[Data excerpts]
-=-=-=-=-

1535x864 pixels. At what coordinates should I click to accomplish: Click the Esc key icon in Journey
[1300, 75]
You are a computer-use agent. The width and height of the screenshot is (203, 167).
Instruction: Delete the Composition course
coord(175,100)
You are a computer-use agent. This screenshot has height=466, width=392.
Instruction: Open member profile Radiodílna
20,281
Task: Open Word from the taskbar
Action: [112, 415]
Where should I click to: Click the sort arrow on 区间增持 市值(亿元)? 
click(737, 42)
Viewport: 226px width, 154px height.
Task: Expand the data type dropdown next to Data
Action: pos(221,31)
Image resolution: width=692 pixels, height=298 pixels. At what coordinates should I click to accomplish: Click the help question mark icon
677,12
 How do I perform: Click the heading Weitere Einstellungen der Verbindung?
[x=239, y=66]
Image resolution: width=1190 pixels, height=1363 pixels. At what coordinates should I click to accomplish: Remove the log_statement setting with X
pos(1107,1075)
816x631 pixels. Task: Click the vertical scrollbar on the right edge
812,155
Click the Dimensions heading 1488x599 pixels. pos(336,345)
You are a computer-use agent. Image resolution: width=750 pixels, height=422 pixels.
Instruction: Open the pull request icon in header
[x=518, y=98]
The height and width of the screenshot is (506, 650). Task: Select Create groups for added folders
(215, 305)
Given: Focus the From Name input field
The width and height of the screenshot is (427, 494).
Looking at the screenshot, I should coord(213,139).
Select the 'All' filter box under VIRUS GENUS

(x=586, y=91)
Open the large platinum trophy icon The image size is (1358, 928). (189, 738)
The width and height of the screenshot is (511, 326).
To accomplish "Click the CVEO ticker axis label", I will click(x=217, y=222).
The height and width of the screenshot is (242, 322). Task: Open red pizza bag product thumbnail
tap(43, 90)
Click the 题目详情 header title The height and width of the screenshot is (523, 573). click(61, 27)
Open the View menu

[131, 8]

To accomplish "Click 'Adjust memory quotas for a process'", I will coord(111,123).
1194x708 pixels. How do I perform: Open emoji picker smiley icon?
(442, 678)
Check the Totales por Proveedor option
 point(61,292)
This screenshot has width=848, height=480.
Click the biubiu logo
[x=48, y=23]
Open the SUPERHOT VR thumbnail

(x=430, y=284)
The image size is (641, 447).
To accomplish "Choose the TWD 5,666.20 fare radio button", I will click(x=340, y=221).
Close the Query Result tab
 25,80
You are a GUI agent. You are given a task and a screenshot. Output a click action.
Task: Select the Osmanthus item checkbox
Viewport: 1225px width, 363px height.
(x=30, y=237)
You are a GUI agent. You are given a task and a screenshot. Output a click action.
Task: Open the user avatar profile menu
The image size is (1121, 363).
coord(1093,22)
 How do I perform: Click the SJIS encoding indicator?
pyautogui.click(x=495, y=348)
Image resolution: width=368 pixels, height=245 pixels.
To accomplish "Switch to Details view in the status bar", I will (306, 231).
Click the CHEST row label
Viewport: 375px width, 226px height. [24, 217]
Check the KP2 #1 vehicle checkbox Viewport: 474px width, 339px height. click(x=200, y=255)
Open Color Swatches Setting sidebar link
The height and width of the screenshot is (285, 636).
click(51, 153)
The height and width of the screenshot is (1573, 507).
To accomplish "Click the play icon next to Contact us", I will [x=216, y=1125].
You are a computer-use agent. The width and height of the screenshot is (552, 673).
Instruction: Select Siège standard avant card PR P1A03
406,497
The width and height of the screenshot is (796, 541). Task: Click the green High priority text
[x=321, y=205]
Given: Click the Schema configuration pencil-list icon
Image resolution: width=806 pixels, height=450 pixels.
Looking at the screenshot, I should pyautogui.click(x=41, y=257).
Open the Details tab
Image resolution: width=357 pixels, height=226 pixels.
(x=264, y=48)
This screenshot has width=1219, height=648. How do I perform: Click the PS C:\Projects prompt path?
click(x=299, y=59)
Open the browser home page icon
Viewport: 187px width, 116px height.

-=-=-=-=-

> Assigned task
What is needed is every line from the beginning of the data up to and including the line with "Click the Dimensions", given again word for word.

> Solution for this exercise
1535x864 pixels. At what coordinates should I click to accomplish: Click the Esc key icon in Journey
[1300, 75]
You are a computer-use agent. The width and height of the screenshot is (203, 167).
Instruction: Delete the Composition course
coord(175,100)
You are a computer-use agent. This screenshot has height=466, width=392.
Instruction: Open member profile Radiodílna
20,281
Task: Open Word from the taskbar
Action: [112, 415]
Where should I click to: Click the sort arrow on 区间增持 市值(亿元)? 
click(737, 42)
Viewport: 226px width, 154px height.
Task: Expand the data type dropdown next to Data
Action: pos(221,31)
Image resolution: width=692 pixels, height=298 pixels. At what coordinates should I click to accomplish: Click the help question mark icon
677,12
 How do I perform: Click the heading Weitere Einstellungen der Verbindung?
[x=239, y=66]
Image resolution: width=1190 pixels, height=1363 pixels. At what coordinates should I click to accomplish: Remove the log_statement setting with X
pos(1107,1075)
816x631 pixels. Task: Click the vertical scrollbar on the right edge
812,155
Click the Dimensions heading 1488x599 pixels. pos(336,345)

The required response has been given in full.